Chrome also has a JS heap snapshot tool, which looks pretty useful. It'd be great to have one in Firefox.

A Straw-man Proposal

Just to get discussion going...

Benchmark

Something like Membuster: open a bunch of popular and/or interesting (eg. memory intensive, ones that caused problems in the past) pages, one per tab. Not too many though; I suspect that opening 100 won't give us much more information that 10 would, and it should be runnable by devs easily. Use recorded versions for consistent results, if possible, and make those recorded versions easy to use by devs.

Metrics

  • Peak RSS: easy to measure (on all platforms -- I think?) across all browsers, has some reflection on actual performance.
  • Peak total: easy to measure across all browsers, interesting for the address space exhaustion issue.

So, only two metrics per browser per run.
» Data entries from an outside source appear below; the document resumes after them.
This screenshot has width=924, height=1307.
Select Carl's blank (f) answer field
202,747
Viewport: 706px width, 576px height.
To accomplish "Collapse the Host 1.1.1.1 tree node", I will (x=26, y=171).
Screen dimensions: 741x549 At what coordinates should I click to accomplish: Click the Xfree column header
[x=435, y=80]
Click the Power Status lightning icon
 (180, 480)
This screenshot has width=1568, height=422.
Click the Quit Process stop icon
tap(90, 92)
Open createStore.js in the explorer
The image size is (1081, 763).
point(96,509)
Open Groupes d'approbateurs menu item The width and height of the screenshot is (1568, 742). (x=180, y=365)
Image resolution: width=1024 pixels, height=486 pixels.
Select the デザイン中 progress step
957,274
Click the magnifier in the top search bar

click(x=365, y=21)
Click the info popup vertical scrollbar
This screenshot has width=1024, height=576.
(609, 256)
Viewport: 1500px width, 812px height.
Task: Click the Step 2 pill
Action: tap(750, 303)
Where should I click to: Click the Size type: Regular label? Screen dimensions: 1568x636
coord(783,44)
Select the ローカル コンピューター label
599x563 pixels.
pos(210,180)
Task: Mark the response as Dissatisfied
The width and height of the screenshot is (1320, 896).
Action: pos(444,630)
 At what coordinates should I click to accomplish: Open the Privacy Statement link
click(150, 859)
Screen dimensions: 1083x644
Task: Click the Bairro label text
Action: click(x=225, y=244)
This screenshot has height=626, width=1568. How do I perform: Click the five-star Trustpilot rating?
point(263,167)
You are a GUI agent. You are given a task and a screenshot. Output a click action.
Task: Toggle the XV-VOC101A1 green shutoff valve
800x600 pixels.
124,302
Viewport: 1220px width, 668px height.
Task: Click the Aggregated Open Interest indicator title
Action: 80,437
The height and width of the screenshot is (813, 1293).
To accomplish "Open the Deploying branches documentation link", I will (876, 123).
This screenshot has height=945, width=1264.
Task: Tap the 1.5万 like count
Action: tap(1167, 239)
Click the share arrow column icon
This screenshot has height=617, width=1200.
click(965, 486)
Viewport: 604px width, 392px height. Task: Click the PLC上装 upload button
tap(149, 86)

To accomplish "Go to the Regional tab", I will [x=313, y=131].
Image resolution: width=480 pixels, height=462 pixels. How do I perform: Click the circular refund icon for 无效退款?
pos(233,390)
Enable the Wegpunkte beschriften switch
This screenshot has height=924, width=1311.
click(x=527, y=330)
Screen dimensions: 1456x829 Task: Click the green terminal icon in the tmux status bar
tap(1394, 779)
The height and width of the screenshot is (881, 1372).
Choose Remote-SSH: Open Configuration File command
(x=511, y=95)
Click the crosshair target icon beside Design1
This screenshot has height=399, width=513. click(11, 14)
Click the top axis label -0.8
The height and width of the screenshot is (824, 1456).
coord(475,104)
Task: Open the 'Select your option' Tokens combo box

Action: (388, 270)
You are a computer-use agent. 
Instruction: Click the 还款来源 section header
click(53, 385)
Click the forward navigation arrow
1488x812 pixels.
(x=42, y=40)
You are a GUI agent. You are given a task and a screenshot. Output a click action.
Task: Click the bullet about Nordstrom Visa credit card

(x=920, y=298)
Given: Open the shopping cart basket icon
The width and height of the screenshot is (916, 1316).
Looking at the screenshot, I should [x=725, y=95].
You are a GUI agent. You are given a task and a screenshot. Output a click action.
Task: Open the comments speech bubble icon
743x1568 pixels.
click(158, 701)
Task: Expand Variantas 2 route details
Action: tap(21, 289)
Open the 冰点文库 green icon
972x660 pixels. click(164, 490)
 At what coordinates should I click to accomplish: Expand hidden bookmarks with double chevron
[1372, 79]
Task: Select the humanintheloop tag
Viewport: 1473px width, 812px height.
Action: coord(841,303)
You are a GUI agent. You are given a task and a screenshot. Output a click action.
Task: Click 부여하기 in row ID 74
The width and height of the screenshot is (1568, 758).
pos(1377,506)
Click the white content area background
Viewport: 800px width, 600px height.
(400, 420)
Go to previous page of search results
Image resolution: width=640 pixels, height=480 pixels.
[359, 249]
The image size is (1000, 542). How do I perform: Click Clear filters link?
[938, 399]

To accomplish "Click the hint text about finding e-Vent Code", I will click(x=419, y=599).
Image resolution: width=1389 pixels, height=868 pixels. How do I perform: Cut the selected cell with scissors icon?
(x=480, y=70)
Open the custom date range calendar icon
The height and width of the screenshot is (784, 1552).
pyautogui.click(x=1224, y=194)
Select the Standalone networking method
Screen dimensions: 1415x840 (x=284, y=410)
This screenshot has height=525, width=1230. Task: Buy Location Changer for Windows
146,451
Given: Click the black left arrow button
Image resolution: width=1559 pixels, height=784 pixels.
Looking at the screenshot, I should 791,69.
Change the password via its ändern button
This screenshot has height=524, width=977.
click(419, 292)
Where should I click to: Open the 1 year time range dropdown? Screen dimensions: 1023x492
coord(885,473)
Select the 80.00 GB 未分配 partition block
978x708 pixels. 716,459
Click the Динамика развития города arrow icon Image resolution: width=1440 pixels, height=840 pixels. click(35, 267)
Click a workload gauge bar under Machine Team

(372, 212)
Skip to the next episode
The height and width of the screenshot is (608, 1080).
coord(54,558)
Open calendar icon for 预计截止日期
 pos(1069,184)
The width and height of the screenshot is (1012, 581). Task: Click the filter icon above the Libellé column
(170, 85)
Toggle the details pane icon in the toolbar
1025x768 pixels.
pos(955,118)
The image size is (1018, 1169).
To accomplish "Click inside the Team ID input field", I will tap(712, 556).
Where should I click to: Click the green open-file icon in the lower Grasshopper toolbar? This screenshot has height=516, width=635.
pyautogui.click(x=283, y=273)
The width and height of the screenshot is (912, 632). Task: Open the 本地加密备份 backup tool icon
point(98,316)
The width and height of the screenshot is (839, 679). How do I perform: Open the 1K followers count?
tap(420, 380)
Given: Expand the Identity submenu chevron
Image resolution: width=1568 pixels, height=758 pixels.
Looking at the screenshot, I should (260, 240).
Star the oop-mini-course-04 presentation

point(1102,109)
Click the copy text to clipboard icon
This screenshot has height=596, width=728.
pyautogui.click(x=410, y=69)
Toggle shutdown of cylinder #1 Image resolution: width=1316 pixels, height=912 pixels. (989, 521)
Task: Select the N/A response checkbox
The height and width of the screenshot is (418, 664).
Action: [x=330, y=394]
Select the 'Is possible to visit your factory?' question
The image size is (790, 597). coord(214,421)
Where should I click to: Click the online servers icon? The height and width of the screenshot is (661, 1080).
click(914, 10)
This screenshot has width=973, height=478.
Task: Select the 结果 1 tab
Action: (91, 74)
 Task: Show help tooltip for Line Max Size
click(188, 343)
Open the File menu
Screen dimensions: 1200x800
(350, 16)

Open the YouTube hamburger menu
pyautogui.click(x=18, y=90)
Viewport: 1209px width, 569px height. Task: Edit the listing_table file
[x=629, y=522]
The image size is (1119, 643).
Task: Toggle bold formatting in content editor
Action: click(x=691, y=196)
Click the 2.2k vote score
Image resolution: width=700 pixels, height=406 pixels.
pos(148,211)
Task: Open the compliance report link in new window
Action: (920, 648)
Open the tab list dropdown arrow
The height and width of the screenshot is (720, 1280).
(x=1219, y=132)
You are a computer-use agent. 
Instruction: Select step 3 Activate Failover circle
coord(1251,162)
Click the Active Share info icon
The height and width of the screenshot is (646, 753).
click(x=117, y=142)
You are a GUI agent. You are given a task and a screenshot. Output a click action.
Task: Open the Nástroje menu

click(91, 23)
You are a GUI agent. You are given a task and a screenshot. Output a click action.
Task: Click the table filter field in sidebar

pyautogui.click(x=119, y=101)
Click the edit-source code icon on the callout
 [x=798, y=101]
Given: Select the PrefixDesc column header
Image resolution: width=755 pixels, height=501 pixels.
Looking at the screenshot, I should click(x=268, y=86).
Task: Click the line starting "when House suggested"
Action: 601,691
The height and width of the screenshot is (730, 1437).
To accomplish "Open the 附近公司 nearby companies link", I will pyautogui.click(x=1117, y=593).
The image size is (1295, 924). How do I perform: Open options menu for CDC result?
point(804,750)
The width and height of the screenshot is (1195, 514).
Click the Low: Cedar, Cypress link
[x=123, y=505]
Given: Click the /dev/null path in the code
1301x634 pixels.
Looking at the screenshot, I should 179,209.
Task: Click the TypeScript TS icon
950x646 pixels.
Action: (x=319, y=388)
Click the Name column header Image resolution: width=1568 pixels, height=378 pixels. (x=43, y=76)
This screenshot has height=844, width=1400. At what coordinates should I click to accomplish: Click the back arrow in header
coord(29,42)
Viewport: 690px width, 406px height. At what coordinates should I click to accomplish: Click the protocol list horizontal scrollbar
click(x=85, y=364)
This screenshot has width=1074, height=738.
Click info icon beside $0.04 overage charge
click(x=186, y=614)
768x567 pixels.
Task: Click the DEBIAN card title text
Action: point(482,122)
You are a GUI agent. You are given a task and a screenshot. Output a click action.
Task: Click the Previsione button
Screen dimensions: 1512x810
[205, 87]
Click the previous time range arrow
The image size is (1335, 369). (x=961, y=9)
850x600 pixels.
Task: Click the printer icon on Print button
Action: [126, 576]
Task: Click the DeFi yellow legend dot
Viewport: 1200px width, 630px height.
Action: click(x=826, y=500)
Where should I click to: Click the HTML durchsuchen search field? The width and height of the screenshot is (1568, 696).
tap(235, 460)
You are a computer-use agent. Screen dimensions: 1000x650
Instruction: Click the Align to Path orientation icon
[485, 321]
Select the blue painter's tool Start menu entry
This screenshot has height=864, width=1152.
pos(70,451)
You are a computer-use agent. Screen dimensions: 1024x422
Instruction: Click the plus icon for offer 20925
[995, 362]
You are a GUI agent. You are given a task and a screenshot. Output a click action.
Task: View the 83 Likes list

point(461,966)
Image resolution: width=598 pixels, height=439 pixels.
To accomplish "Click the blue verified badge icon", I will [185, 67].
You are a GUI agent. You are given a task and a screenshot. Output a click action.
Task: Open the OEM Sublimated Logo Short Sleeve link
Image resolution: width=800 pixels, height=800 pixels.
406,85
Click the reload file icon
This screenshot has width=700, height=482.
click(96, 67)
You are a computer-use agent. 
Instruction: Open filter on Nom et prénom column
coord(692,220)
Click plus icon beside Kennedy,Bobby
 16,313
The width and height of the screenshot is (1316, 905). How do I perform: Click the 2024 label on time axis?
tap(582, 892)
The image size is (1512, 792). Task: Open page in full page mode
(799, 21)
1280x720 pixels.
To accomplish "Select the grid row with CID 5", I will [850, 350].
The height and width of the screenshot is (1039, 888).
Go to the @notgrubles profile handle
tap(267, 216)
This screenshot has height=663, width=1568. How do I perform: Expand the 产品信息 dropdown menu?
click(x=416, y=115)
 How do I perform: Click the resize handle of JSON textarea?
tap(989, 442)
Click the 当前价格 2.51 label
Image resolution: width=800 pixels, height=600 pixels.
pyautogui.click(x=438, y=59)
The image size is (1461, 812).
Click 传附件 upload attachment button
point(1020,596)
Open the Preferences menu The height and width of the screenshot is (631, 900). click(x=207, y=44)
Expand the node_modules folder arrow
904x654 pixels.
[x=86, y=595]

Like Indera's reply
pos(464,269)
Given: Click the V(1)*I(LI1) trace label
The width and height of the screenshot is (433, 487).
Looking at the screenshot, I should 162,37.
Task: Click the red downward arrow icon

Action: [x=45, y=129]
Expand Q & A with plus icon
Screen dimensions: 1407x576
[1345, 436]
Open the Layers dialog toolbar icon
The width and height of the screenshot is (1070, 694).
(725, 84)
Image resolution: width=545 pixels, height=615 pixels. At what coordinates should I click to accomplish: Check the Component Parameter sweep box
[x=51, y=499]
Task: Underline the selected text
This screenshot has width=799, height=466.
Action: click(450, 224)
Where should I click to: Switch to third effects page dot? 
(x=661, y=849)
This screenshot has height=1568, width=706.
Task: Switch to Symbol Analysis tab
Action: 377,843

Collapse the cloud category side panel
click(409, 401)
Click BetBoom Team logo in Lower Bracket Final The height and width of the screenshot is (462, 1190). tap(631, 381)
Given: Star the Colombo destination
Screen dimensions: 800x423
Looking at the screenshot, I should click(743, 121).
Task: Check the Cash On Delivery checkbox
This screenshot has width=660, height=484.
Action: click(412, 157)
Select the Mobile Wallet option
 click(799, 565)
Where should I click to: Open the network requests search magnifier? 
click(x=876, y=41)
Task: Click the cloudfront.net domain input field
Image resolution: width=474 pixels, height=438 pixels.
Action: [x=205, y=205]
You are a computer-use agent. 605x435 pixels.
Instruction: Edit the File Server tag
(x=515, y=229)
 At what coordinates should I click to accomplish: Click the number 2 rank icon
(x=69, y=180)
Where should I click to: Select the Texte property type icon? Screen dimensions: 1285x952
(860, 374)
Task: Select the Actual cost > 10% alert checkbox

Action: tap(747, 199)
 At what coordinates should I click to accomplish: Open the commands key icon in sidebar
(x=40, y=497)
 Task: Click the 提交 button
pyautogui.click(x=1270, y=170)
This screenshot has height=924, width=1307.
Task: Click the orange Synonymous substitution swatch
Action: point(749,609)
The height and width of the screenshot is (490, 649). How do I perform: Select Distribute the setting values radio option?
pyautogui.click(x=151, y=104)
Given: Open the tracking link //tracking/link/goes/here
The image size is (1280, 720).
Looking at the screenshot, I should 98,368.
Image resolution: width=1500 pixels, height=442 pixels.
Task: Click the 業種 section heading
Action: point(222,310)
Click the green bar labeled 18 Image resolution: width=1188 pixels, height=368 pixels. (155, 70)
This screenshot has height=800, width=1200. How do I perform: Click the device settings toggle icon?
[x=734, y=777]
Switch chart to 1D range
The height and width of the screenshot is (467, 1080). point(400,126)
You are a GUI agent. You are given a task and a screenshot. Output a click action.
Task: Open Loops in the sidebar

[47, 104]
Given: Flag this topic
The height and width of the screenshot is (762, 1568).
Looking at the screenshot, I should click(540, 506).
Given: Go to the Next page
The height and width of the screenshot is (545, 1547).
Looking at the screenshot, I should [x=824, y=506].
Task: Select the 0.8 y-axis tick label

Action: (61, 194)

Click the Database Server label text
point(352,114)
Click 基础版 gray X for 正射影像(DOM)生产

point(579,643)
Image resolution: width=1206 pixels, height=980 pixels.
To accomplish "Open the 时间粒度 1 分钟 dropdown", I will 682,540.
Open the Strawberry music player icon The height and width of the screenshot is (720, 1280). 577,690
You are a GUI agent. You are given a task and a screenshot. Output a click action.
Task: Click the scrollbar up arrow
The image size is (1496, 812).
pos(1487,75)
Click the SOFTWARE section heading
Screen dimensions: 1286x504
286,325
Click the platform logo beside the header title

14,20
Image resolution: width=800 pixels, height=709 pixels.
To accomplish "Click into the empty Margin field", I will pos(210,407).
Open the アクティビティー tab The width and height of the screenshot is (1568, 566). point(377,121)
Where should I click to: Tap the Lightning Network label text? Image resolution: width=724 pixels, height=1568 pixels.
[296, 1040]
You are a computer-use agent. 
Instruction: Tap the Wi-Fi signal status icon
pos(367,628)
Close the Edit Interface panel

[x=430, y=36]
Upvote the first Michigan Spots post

Leaks aren't addressed; might be able to included them if we measure at startup and shutdown (after all tabs have closed).

Goal

Reduce peak RSS by 1/3.

(Who knows? Probably need to measure other browsers to get a sense of what the goal should be.)

Pushing This Forward

nnethercote and jmuizelaar have volunteered to co-lead the MemShrink effort. MemShrink could be modelled on CrashKill and CritSmash. One problem with that is that neither of them are in Mountain View -- jmuizelaar is in the Toronto office (not too bad), nnethercote works at home in a PST+17/+19 timezone. So having CrashKill/CritSmash-style meetings will be difficult.

The MemShrink effort can also include leaks and quasi-leaks in its jurisdiction, even if areweslimyet.com doesn't demonstrate them.

In terms of tracking bugs, now that we're on a 3 month release cycle, I like the idea of having one meta-bug tracking all memory use reductions for the next release. I personally find meta-bugs like this to be quite useful so long as they have a clear end-point. So I opened bug 640452 for leaks in Firefox 5 and and bug 640457 for other memory use reductions in Firefox 5.